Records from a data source
= Beginning of Section =

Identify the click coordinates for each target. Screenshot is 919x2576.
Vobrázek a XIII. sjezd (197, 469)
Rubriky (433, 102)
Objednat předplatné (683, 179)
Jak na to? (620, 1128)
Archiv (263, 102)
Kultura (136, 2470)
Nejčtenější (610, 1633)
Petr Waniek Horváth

= End of Section =

Task to complete
With nothing added or dropped, write out every entry.

Answer
Identify the click coordinates for each target. Screenshot is 919x2576.
Vobrázek a XIII. sjezd (197, 469)
Rubriky (433, 102)
Objednat předplatné (683, 179)
Jak na to? (620, 1128)
Archiv (263, 102)
Kultura (136, 2470)
Nejčtenější (610, 1633)
Petr Waniek Horváth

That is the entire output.